You add elements to an array by statically referencing the index of the element you want to insert, by using the ArrayAppend() function, or by using the ArrayPrepend() function.

<!---add element by index--->
<cfset aPetSounds[1] = "You Still Believe In Me">
<cfset aPetSounds[2] = "That's Not Me">

<!---add element using ArrayAppend--->
<cfset ArrayAppend(aPetSounds, "Don't Talk (Put Your Head On My Shoulder)")>

<!---add element using ArrayPrepend--->
<cfset ArrayPrepend(aPetSounds, "Wouldn't It Be Nice")>


After you've created an array, the natural next step is to populate its elements. (To create an array, see section 3.1, "Creating an Array.") One way to set the index value of a given element in an array is to reference the element you want to populate by index and set its value explicitly. This code is an example of creating a new array named aPetSounds and setting the first and second element to the strings "You Still Believe In Me" and "That's Not Me", respectively, by reference. (Pet Sounds, of course, is an album by the Beach Boys—often considered their masterpiece.)

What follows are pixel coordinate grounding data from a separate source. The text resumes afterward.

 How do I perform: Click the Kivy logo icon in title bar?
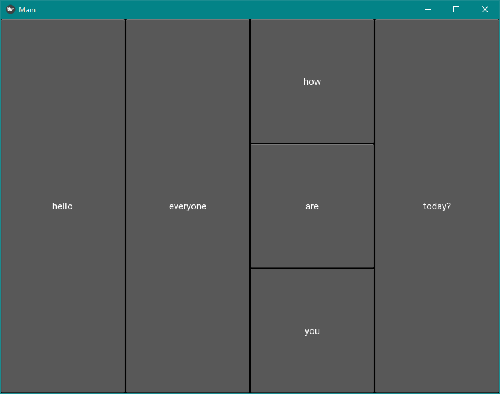pos(11,9)
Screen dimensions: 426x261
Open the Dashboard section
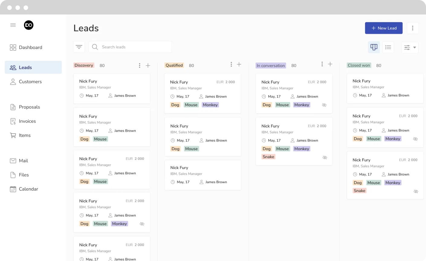pyautogui.click(x=30, y=47)
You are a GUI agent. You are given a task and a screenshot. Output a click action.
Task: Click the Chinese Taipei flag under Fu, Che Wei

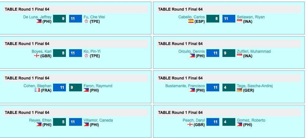(x=86, y=21)
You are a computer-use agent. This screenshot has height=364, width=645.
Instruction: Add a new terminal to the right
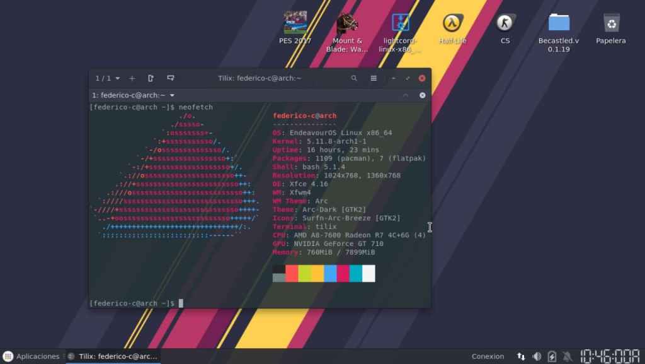[151, 78]

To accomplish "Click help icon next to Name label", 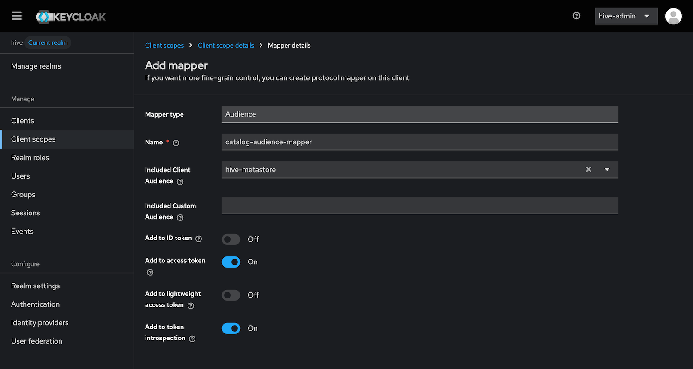I will point(176,143).

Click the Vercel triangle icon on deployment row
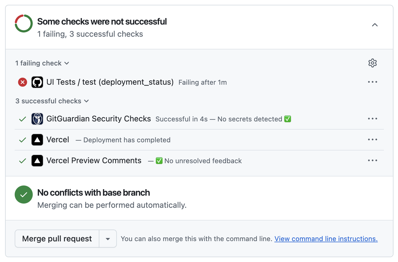click(37, 139)
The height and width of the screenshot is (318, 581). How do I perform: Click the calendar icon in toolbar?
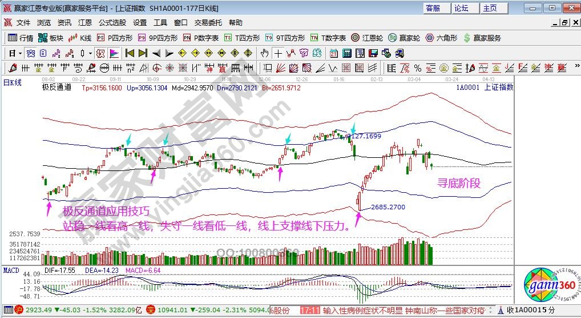point(334,53)
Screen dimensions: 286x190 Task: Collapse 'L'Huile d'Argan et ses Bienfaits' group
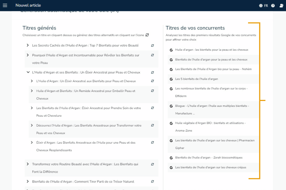point(28,72)
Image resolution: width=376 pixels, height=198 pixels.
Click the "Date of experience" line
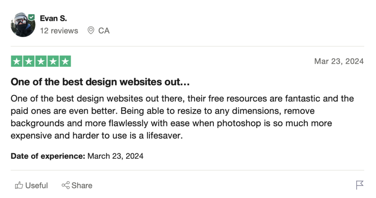(x=77, y=156)
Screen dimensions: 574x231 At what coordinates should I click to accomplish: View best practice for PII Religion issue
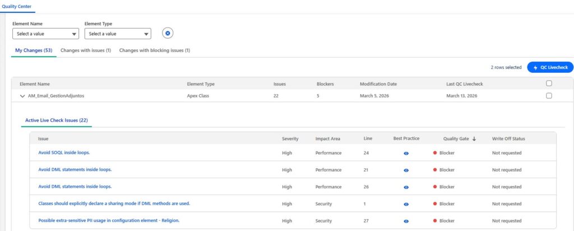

Notice that ColdFusion uses 1-based numbering arrays—the first array element is in position 1. Many programming languages use 0-based numbering arrays, which place the first element in position 0.

Another way to add an element to an array is to use either the ArrayAppend() or ArrayPrepend() function. This method of adding elements ensures you don't place a value in an unintended index of the array.

ArrayPrepend() will prepend your value to the array, making it the first element and pushing all other elements down an index. This is a useful function if you need to add an element to the beginning of an array, but aren't worried about the other elements' index values. For example, in the previous technique, Wouldn't It Be Nice gains an index of 1, whereas You Still Believe In Me and That's Not Me now have index values of 2 and 3, respectively (even though their index values were given explicitly).

ArrayAppend() adds your element to the end of an array, making it the last element in the array, and leaving the other elements where they are. Use the ArrayAppend() function when you need to maintain the integrity of the array's current index. Notice that Don't Talk (Put Your Head On My Shoulder) is now a part of the petSounds array, but it has simply been "tacked on," and has an index value of 4. This leaves the first three song titles' index values untouched.